Salvage operation after Cologne archive disaster

Irreplaceable documents pulled from rubble, but 15% still missing

By Christine Hoffmann | Web only
Published online 17 Jun 09 (News)

The ruins of the building of the Historical Archive of the City of Cologne Severinstrasse after its collapse

The ruins of the building of the Historical Archive of the City of Cologne Severinstrasse after its collapse

COLOGNE. Many irreplaceable documents dating back to the Middle Ages have been saved following the collapse of the city archive in Cologne on 3 March. Two people died when three buildings fell into a hole caused by structural faults in the tunnelling for a new underground line.

The archive in the centre of Cologne housed 65,000 original documents, more than 100,000 maps, 50,000 posters and 818 estates and collections on nearly 20 miles of shelf space. Up to 85% of the archive collection has so far been pulled from the rubble, but restoration work could take over 30 years to complete. About 25% of the retrieved items have been torn apart, and efforts will be made to piece them back together using software that was developed to restore shredded documents from the East German secret police, the Stasi. The remaining 15% is immersed in groundwater at the site of the collapse.

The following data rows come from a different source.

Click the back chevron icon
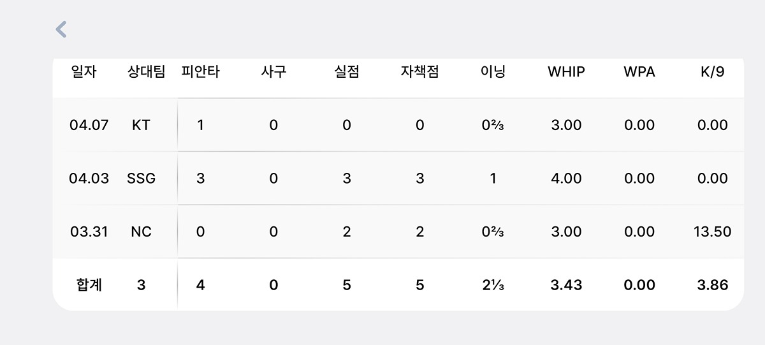This screenshot has height=345, width=765. click(61, 29)
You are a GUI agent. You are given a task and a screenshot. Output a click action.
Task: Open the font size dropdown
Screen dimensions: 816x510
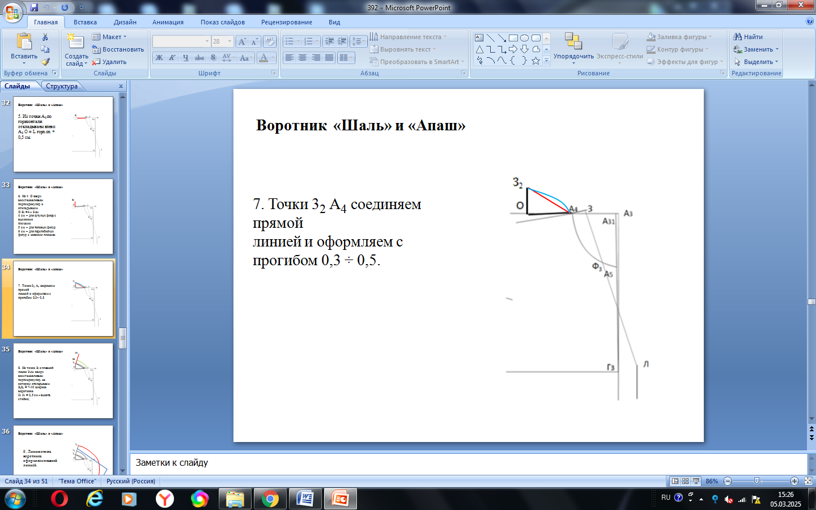click(230, 41)
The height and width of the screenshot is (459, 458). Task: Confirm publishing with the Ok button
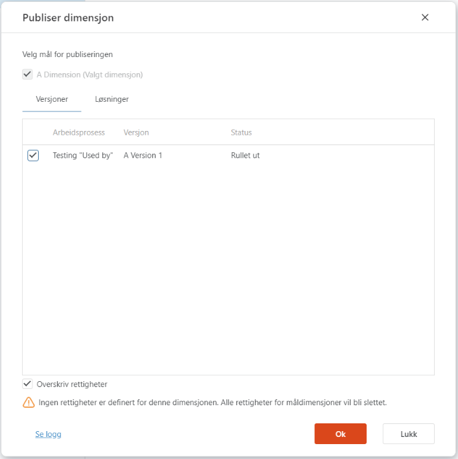pyautogui.click(x=340, y=434)
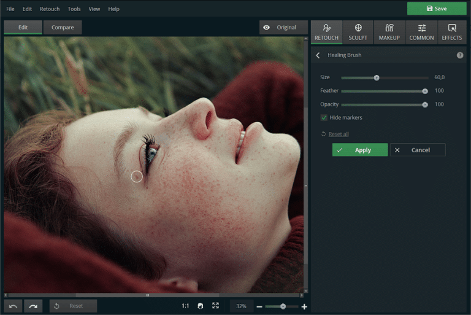Show Original image with eye button
This screenshot has width=471, height=315.
[283, 28]
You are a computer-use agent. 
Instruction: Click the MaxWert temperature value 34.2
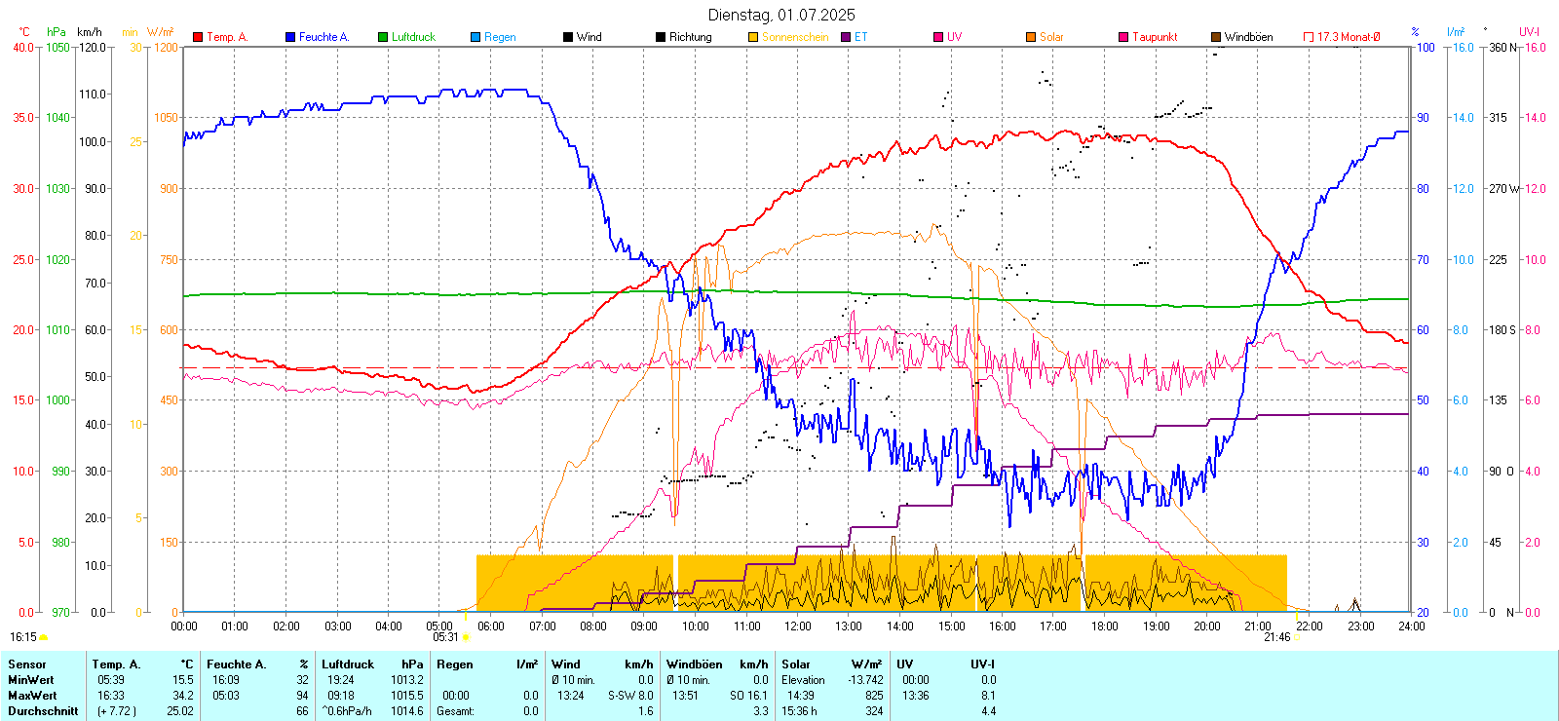pos(182,696)
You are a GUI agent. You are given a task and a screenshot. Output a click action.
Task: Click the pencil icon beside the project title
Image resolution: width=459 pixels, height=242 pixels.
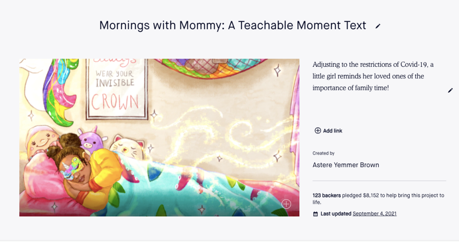click(x=378, y=26)
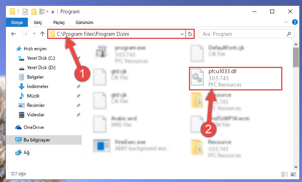Select Yerel Disk (D:) in the sidebar

[41, 68]
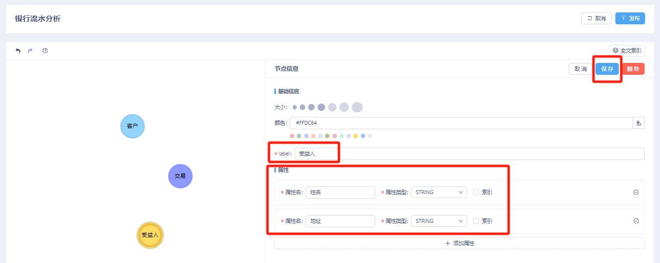This screenshot has height=263, width=660.
Task: Click the redo arrow icon
Action: click(x=30, y=51)
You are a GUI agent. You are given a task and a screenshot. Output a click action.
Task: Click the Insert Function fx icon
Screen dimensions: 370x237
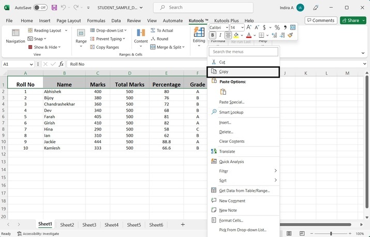click(x=61, y=64)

Since the disaster, firefighters, archivists and hundreds of volunteers have been working almost non-stop on what has become a massive archaeological dig. “It is sensational that everything is still somehow there,” said archive director Bettina Schmidt-Czaia.

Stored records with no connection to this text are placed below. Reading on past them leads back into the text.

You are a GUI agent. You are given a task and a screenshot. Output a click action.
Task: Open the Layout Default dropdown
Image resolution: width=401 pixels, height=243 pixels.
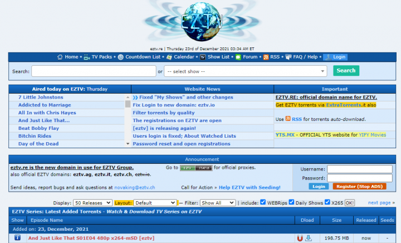click(x=155, y=203)
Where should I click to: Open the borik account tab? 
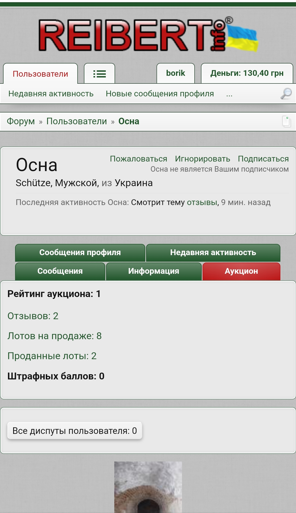[176, 73]
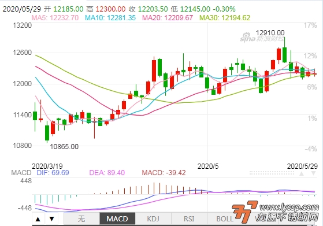Select the MACD indicator tab

click(x=117, y=219)
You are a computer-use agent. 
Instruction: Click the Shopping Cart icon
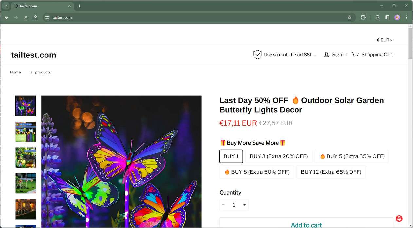pyautogui.click(x=355, y=55)
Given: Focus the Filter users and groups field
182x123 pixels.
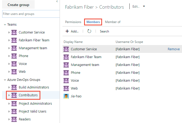Looking at the screenshot, I should pos(30,14).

As well as the restoration, archivists face the immense task of recataloguing the incoherent documents and paper-shreds. The archive took possession of the literary remains of Nobel Prize-winner Heinrich Böll only a few weeks before the building collapsed.

Cologne’s historic archive, which survived World War II completely intact, was described as the richest municipal record collection in northern continental Europe, including decrees by emperors, lists of medieval residents and centuries of merchants' records. One item recovered is the 1180 edict, signed by the Holy Roman Emperor Frederick Barbarossa and with his personal seal still dangling from it, granting Cologne’s citizens the right to build a city wall.

Regional elections are set for 30 August and it is unlikely that a decision about a new location for the archive will be reached beforehand. It will take at least five years before a new building can accommodate salvaged items, which are currently divided between various interim storage facilities.